■ Exercise:
Update the rows below by changing every "GUI agent" to "interface agent". Leave all other text unchanged.

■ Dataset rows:
- - - - - - -
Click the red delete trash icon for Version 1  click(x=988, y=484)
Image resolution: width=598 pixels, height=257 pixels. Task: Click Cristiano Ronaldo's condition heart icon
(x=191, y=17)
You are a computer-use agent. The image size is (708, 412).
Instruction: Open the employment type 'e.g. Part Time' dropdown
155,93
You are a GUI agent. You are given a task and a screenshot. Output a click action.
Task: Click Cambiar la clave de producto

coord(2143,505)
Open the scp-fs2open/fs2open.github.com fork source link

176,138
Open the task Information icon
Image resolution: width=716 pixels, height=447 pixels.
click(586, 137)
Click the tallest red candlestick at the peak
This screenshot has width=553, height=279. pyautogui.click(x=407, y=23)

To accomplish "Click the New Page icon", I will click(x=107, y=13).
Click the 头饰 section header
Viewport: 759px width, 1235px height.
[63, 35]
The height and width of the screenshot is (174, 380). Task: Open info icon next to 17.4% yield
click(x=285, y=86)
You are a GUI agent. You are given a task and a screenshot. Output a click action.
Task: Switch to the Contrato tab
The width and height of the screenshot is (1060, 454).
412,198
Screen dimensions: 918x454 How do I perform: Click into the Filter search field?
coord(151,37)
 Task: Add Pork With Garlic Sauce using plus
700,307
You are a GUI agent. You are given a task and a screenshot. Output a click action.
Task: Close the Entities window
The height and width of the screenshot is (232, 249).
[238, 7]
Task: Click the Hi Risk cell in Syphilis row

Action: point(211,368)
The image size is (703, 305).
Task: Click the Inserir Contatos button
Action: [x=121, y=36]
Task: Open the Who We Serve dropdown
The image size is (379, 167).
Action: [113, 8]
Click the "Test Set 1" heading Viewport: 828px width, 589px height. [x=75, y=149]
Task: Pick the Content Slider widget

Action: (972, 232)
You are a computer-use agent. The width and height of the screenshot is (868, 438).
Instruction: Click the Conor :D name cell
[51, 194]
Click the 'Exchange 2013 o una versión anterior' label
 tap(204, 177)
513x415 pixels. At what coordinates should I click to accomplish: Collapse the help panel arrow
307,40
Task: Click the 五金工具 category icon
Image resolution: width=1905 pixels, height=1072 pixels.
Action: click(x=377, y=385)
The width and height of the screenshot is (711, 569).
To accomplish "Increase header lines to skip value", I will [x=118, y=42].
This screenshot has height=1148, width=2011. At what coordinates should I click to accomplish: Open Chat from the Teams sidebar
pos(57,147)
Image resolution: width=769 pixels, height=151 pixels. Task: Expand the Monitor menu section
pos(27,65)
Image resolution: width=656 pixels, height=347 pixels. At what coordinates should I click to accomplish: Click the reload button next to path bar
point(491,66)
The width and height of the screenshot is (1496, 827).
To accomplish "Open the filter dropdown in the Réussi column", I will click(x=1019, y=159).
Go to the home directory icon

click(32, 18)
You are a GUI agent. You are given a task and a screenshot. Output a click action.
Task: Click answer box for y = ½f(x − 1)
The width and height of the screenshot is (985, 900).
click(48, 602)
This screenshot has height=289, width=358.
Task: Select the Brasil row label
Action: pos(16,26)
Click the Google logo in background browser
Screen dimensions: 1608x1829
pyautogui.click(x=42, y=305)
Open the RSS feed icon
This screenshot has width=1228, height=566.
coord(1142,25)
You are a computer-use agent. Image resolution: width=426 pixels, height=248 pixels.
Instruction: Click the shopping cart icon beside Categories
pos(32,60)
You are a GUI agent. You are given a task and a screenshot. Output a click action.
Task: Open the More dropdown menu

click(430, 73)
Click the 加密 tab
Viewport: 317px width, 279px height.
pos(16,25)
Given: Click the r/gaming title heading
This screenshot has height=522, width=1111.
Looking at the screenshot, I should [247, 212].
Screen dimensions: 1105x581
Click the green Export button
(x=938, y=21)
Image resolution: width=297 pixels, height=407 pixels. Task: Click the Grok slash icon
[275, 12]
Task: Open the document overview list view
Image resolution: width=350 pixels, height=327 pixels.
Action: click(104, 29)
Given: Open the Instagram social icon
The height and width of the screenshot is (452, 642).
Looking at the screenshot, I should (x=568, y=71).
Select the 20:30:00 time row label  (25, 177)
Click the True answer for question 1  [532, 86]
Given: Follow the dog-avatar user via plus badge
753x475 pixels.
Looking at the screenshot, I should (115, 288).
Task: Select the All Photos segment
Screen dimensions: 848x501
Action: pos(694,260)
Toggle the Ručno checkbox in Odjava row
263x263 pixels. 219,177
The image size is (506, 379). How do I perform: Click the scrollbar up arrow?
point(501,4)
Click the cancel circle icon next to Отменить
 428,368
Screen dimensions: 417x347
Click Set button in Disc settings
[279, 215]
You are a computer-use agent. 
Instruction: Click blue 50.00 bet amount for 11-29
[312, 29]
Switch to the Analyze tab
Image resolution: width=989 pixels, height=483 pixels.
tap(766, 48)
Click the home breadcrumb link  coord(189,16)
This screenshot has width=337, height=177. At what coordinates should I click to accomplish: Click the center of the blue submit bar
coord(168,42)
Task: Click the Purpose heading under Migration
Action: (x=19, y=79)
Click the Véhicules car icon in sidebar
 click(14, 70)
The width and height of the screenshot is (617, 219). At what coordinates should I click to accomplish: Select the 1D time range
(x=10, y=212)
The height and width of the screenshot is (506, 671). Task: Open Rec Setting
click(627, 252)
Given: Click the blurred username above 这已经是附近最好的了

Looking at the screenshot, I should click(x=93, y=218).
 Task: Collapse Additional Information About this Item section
- - - - - - -
■ Task response:
Click the red delete trash icon for Version 1  click(x=988, y=484)
Image resolution: width=598 pixels, height=257 pixels. Task: Click Cristiano Ronaldo's condition heart icon
(x=191, y=17)
You are a computer-use agent. The image size is (708, 412).
Instruction: Open the employment type 'e.g. Part Time' dropdown
155,93
You are a interface agent. You are given a task and a screenshot. Output a click action.
Task: Click Cambiar la clave de producto

coord(2143,505)
Open the scp-fs2open/fs2open.github.com fork source link

176,138
Open the task Information icon
Image resolution: width=716 pixels, height=447 pixels.
click(586, 137)
Click the tallest red candlestick at the peak
This screenshot has width=553, height=279. pyautogui.click(x=407, y=23)

To accomplish "Click the New Page icon", I will click(x=107, y=13).
Click the 头饰 section header
Viewport: 759px width, 1235px height.
[63, 35]
The height and width of the screenshot is (174, 380). Task: Open info icon next to 17.4% yield
click(x=285, y=86)
You are a interface agent. You are given a task and a screenshot. Output a click action.
Task: Switch to the Contrato tab
The width and height of the screenshot is (1060, 454).
412,198
Screen dimensions: 918x454 How do I perform: Click into the Filter search field?
coord(151,37)
 Task: Add Pork With Garlic Sauce using plus
700,307
You are a interface agent. You are given a task and a screenshot. Output a click action.
Task: Close the Entities window
The height and width of the screenshot is (232, 249).
[238, 7]
Task: Click the Hi Risk cell in Syphilis row

Action: point(211,368)
The image size is (703, 305).
Task: Click the Inserir Contatos button
Action: [x=121, y=36]
Task: Open the Who We Serve dropdown
The image size is (379, 167).
Action: [113, 8]
Click the "Test Set 1" heading Viewport: 828px width, 589px height. [x=75, y=149]
Task: Pick the Content Slider widget

Action: (972, 232)
You are a computer-use agent. The width and height of the screenshot is (868, 438).
Instruction: Click the Conor :D name cell
[51, 194]
Click the 'Exchange 2013 o una versión anterior' label
 tap(204, 177)
513x415 pixels. At what coordinates should I click to accomplish: Collapse the help panel arrow
307,40
Task: Click the 五金工具 category icon
Image resolution: width=1905 pixels, height=1072 pixels.
Action: click(x=377, y=385)
The width and height of the screenshot is (711, 569).
To accomplish "Increase header lines to skip value", I will [x=118, y=42].
This screenshot has height=1148, width=2011. At what coordinates should I click to accomplish: Open Chat from the Teams sidebar
pos(57,147)
Image resolution: width=769 pixels, height=151 pixels. Task: Expand the Monitor menu section
pos(27,65)
Image resolution: width=656 pixels, height=347 pixels. At what coordinates should I click to accomplish: Click the reload button next to path bar
point(491,66)
The width and height of the screenshot is (1496, 827).
To accomplish "Open the filter dropdown in the Réussi column", I will click(x=1019, y=159).
Go to the home directory icon

click(32, 18)
You are a interface agent. You are given a task and a screenshot. Output a click action.
Task: Click answer box for y = ½f(x − 1)
The width and height of the screenshot is (985, 900).
click(48, 602)
This screenshot has height=289, width=358.
Task: Select the Brasil row label
Action: pos(16,26)
Click the Google logo in background browser
Screen dimensions: 1608x1829
pyautogui.click(x=42, y=305)
Open the RSS feed icon
This screenshot has width=1228, height=566.
coord(1142,25)
You are a computer-use agent. Image resolution: width=426 pixels, height=248 pixels.
Instruction: Click the shopping cart icon beside Categories
pos(32,60)
You are a interface agent. You are given a task and a screenshot. Output a click action.
Task: Open the More dropdown menu

click(430, 73)
Click the 加密 tab
Viewport: 317px width, 279px height.
pos(16,25)
Given: Click the r/gaming title heading
This screenshot has height=522, width=1111.
Looking at the screenshot, I should [247, 212].
Screen dimensions: 1105x581
Click the green Export button
(x=938, y=21)
Image resolution: width=297 pixels, height=407 pixels. Task: Click the Grok slash icon
[275, 12]
Task: Open the document overview list view
Image resolution: width=350 pixels, height=327 pixels.
Action: click(104, 29)
Given: Open the Instagram social icon
The height and width of the screenshot is (452, 642).
Looking at the screenshot, I should (x=568, y=71).
Select the 20:30:00 time row label  (25, 177)
Click the True answer for question 1  [532, 86]
Given: Follow the dog-avatar user via plus badge
753x475 pixels.
Looking at the screenshot, I should (115, 288).
Task: Select the All Photos segment
Screen dimensions: 848x501
Action: pos(694,260)
Toggle the Ručno checkbox in Odjava row
263x263 pixels. 219,177
The image size is (506, 379). How do I perform: Click the scrollbar up arrow?
point(501,4)
Click the cancel circle icon next to Отменить
 428,368
Screen dimensions: 417x347
Click Set button in Disc settings
[279, 215]
You are a computer-use agent. 
Instruction: Click blue 50.00 bet amount for 11-29
[312, 29]
Switch to the Analyze tab
Image resolution: width=989 pixels, height=483 pixels.
tap(766, 48)
Click the home breadcrumb link  coord(189,16)
This screenshot has width=337, height=177. At what coordinates should I click to accomplish: Click the center of the blue submit bar
coord(168,42)
Task: Click the Purpose heading under Migration
Action: (x=19, y=79)
Click the Véhicules car icon in sidebar
 click(14, 70)
The width and height of the screenshot is (617, 219). At what coordinates should I click to accomplish: Select the 1D time range
(x=10, y=212)
The height and width of the screenshot is (506, 671). Task: Open Rec Setting
click(627, 252)
Given: Click the blurred username above 这已经是附近最好的了

Looking at the screenshot, I should click(x=93, y=218).
 Task: Collapse Additional Information About this Item section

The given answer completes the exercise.